On March 27th Russian forces were shelling Bucha, meaning Ukrainian forces must have been inside the city’s boundaries somewhere. Kyiv Oblast civil authorities and the Ukrainian General Staff reported that Russian shelling focused on Bucha, Irpin, Hostomel, Borodyanka, and Makariv, but Russian forces did not apparently conduct ground operations for the last 24 hours (www.understandingwar.org/backgrounder/russian-offensive-campaign-assessment-march-27). On March 28th Ukrainian forces began counterattacks in the Irpin area as a staging ground for counterattacks on Bucha and other towns. Kyiv Obalst military authorities confirmed the recapture of Irpin, which was removed from their list of Russian-occupied Kiev suburbs. The Ukrainian General Staff stated that Ukrainian counterattacks were intended to deter Russian offensive action (https://understandingwar.org/backgrounder/russian-offensive-campaign-assessment-march-28). According to Ukrainian sources, Russian forces remained dug in the Bucha and Nemishyev areas as of March 29th (www.understandingwar.org/backgrounder/russian-offensive-campaign-assessment-march-29).

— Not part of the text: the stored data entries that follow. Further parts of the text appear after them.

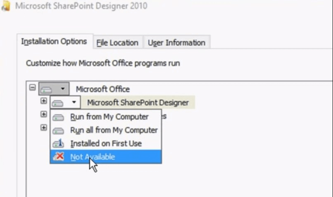Image resolution: width=333 pixels, height=197 pixels.
Task: Select the Installation Options tab
Action: pyautogui.click(x=54, y=41)
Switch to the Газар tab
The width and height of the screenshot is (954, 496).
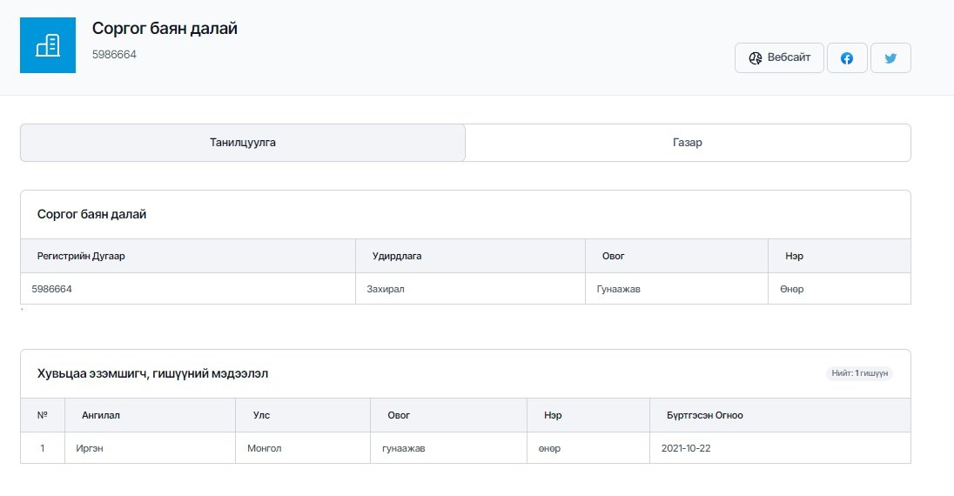[688, 143]
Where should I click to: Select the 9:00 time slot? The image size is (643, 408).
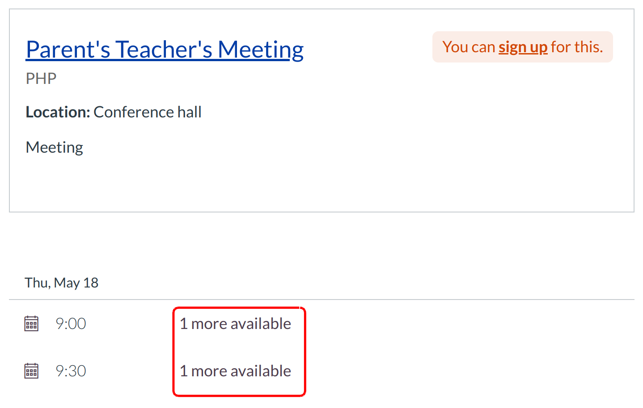(x=71, y=324)
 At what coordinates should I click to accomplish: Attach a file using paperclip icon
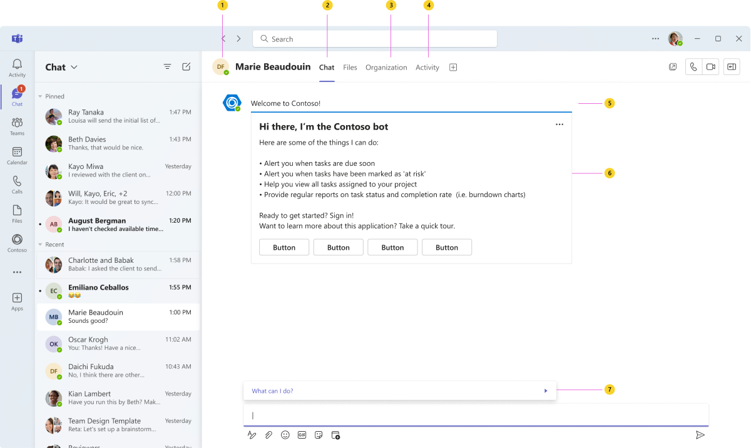tap(268, 435)
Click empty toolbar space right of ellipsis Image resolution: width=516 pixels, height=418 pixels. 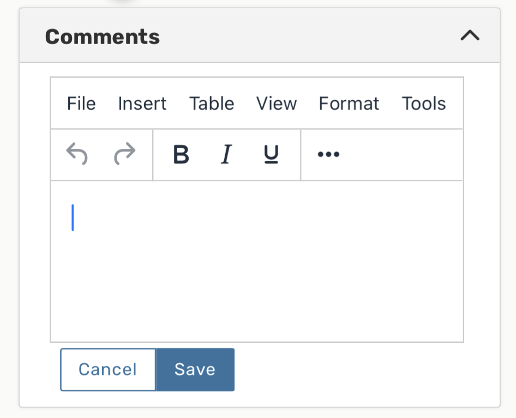(x=404, y=155)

On March 30-31 Ukrainian sources reported that fighting continued throughout Bucha, Makariv, and Hostomel (www.understandingwar.org/backgrounder/russian-offensive-campaign-assessment-march-31). Then the Russian forces withdrew from Bucha on March 31-April 1, and Ukrainian forces control Bucha by April 1st. The world did not hear a word about Russian atrocities and corpses lying on Bucha’s streets until after Ukrainian ‘clean up’ squads enter the city to clean out traitors and quislings on April 2nd. It was reported on 2 April 2022 that Ukrainian police had entered Bucha to flush out possible “saboteurs or accomplices” of the Russian troops (https://vesti.ua/kiev/politsejskij-spetsnaz-nachal-zachistku-goroda-bucha). To reiterate, Russian forces had full or nearly full control of Bucha for 9-10 days, from March 22nd to April 1st.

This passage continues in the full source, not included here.